Signal wires from Digital ports to each of the inputs to control the motors. Generally labeled In1 to In4 or AIn1, AIn2, BIn1 and BIn2.
Signal wires (this can be combined for 1 port if you don't want individual speed control from side to side) for the PWM or speed. Generally labelled as ENa and ENb.
+5V or VIn is generally the 5V from the EZ-B
Vm is generally the supply to the motors taken from the battery.
Ground is always Ground, taken from any ground since it's a common ground.
A simple truth table for how the H-Bridge works.Code:
In4 | In3 | In2 | In1 | Function
-----+-----+-----+-----+--------------
0 | 0 | 0 | 0 | Stop/Free Wheel
0 | 0 | 0 | 1 | Motor 1 Forward
0 | 0 | 1 | 0 | Motor 1 Reverse
0 | 0 | 1 | 1 | Motor 1 Brake
0 | 1 | 0 | 0 | Motor 2 Forward
1 | 0 | 0 | 0 | Motor 2 Reverse
1 | 1 | 0 | 0 | Motor 2 Brake
So to use that on the robot, setting digital to on (1) and off (0) as followsCode:
In4 | In3 | In2 | In1 | Function
-----+-----+-----+-----+--------------
0 | 1 | 0 | 1 | Robot Forward
1 | 0 | 1 | 0 | Robot Reverse
1 | 0 | 0 | 1 | Robot Turn Left (or right depending on motor orientation)
0 | 1 | 1 | 0 | Robot Turn Right (or left depending on motor orientation)
0 | 0 | 0 | 0 | Robot Stop
EZ-B V4 Usage
With the EZ-B V4 there is a slight difference when connecting the L298n H-Bridge up in that the Vcc pins of the V4 have the same voltage as VIn i.e. if you supply the EZ-B V4 with a 7.4v 2s LiPo battery you will get 7.4v on the Vcc pins of the EZ-B.
The L298n H-Bridge, as previously explained has a terminal for +5V which, on the EZ-B V3 was fine to supply from one of the digital ports Vcc however with the V4 this is not the case.
Rather than supply the L298n with +5V we need to not connect this terminal and press the switch on the H-Bridge so that it uses it's on board regulators to provide its own 5V from the Vcc supplied.
All other connections remain as previously explained.
Pushing this button will enable the on board regulators.

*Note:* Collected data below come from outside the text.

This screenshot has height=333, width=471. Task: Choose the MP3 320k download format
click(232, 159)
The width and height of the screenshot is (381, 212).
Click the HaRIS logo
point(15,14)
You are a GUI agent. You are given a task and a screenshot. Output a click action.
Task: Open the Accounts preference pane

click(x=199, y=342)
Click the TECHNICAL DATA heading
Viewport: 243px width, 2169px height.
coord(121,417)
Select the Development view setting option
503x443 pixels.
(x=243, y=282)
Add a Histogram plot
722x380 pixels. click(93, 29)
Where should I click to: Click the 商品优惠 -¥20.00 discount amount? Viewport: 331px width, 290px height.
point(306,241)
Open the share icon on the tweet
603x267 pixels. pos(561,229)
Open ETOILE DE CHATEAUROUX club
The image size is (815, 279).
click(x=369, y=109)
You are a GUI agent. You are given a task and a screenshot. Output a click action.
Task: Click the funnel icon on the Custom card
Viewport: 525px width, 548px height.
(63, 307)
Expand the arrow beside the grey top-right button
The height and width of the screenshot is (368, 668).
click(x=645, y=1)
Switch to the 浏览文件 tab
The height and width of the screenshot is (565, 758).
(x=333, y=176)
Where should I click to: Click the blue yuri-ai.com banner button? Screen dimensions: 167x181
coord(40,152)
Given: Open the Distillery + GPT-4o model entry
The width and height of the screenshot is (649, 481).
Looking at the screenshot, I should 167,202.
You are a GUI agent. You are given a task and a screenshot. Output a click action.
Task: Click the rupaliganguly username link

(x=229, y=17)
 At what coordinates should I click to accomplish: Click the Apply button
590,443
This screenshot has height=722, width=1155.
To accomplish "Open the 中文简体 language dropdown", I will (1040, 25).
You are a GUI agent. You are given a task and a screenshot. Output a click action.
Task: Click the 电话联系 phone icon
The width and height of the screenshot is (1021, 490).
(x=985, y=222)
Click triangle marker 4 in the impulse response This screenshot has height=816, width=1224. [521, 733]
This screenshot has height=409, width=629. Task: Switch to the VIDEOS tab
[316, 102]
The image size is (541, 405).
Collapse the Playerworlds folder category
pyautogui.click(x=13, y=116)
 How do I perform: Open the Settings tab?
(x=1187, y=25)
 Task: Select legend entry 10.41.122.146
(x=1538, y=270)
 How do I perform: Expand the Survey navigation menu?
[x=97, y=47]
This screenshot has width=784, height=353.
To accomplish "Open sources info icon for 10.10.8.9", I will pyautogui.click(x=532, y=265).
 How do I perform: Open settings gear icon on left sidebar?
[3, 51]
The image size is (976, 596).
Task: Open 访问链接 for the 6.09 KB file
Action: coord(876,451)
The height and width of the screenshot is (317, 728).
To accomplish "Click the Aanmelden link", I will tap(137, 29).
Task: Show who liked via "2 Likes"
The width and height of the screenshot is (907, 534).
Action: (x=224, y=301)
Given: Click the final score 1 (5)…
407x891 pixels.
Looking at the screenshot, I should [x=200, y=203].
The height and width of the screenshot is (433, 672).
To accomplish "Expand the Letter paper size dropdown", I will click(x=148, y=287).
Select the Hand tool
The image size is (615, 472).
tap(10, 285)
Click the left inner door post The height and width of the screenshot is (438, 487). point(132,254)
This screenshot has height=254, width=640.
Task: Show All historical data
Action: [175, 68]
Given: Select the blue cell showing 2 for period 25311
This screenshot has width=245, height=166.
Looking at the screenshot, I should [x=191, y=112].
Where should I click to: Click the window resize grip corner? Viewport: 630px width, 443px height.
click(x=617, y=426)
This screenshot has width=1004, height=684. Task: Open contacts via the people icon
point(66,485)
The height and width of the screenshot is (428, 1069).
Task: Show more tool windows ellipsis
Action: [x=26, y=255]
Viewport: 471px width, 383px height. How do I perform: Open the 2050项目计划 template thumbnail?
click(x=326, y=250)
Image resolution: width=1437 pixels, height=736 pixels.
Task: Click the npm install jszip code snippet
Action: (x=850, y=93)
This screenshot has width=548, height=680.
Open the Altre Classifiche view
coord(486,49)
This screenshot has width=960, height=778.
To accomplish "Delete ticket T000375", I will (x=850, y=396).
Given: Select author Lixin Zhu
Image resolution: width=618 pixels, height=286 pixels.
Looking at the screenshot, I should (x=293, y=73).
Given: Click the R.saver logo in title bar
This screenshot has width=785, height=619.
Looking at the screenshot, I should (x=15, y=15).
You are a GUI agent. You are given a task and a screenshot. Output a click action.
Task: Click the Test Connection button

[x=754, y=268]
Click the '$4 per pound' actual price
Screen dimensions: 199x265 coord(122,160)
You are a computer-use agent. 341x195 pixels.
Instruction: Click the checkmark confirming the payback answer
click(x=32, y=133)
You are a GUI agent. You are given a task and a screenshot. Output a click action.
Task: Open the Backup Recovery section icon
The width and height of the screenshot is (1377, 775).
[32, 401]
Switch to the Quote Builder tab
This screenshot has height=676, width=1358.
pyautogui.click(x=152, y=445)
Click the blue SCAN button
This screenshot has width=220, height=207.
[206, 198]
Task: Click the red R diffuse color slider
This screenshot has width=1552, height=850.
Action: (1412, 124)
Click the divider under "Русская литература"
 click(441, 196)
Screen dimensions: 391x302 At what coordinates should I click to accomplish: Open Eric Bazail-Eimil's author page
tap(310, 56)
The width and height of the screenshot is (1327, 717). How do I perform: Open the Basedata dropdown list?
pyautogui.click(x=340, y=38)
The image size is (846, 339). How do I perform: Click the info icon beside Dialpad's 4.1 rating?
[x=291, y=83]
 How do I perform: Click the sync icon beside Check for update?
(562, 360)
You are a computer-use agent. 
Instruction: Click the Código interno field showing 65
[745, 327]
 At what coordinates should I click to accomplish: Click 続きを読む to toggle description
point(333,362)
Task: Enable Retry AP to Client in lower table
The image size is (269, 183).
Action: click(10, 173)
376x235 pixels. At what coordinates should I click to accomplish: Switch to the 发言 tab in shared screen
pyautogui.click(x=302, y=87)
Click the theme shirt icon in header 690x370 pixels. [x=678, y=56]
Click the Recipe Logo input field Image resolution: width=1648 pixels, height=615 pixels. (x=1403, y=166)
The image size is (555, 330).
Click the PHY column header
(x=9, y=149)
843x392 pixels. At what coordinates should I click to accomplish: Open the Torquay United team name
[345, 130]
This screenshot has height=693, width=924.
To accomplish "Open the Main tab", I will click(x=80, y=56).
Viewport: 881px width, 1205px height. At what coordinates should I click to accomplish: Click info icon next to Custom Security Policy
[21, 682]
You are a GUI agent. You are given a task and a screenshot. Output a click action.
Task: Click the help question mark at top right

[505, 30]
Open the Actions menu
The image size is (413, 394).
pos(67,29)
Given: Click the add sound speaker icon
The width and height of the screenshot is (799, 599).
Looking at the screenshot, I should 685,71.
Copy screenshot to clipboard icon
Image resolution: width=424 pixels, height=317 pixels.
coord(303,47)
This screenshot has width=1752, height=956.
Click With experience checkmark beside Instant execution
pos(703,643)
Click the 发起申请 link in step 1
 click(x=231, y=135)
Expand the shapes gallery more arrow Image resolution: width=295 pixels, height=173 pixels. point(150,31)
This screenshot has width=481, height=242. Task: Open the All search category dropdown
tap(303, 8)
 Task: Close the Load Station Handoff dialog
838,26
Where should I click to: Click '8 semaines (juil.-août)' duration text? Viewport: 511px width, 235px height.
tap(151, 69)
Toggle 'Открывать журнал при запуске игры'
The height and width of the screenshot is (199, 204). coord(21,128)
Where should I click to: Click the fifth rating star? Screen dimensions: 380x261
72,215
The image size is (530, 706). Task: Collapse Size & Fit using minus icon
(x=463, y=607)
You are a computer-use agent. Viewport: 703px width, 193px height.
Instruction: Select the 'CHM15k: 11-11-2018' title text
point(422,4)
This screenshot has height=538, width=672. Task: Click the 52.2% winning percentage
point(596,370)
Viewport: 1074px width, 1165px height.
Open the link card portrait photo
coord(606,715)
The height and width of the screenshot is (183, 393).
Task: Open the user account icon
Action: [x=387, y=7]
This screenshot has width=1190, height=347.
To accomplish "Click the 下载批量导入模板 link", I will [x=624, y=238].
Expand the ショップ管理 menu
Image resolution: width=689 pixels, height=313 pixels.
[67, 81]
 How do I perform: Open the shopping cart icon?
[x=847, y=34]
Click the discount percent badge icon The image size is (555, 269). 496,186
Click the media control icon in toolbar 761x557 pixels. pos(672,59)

When enabled it may indicate so with a red LED.
On the EZ-B side, the connections would be pretty much as previously with the exception of the Vcc. On upgrading my test bot I simply disconnected the Vcc on the H-Bridge side so that my connections wouldn't require changing.
On the H-Bridge side, connections remained the same as previously however the +5V is disconnected.
That's all there is to it.
Update: 17/06/2014 (or 06/17/2014 if you write your dates wrong...)
Alternative wiring for a simpler method
The connections on the L298n are simply;
Vcc = Motor Supply Positive
Gnd = Motor Supply Ground (ensure this is common if using more than one supply)
+5V = Not Connected
In1 = Digital Port Signal (i.e. D8)
In2 = Digital Port Signal (i.e. D9)
In3 = Digital Port Signal (i.e. D10)
In4 = Digital Port Signal (i.e. D11)
EnA = Digital Port Signal (i.e. D12)*
EnB = Digital Port Signal (i.e. D13)*
* EnA & EnB connections optional for speed control, If speed control is not required connect the two jumpers which come with the L298n to link EnA to the +5v pin to it's right and EnB to the +5v pin to it's left.
If combined speed control is required (i.e. one speed control for both channels) a Y-cable can be used to connect both EnA and EnB to one Digital Port Signal (i.e. D12).
No ground or Vcc from the EZ-B to the L298n is required if you have a single source for both EZ-B and L298n or if you have a common ground.
You must make sure you press the switch to enable the on board 5V regulator circuit otherwise it will not operate
Some photos (I'll change them once I get chance to edit and tidy them up but no idea when I'll get the chance so here's the unedited ones).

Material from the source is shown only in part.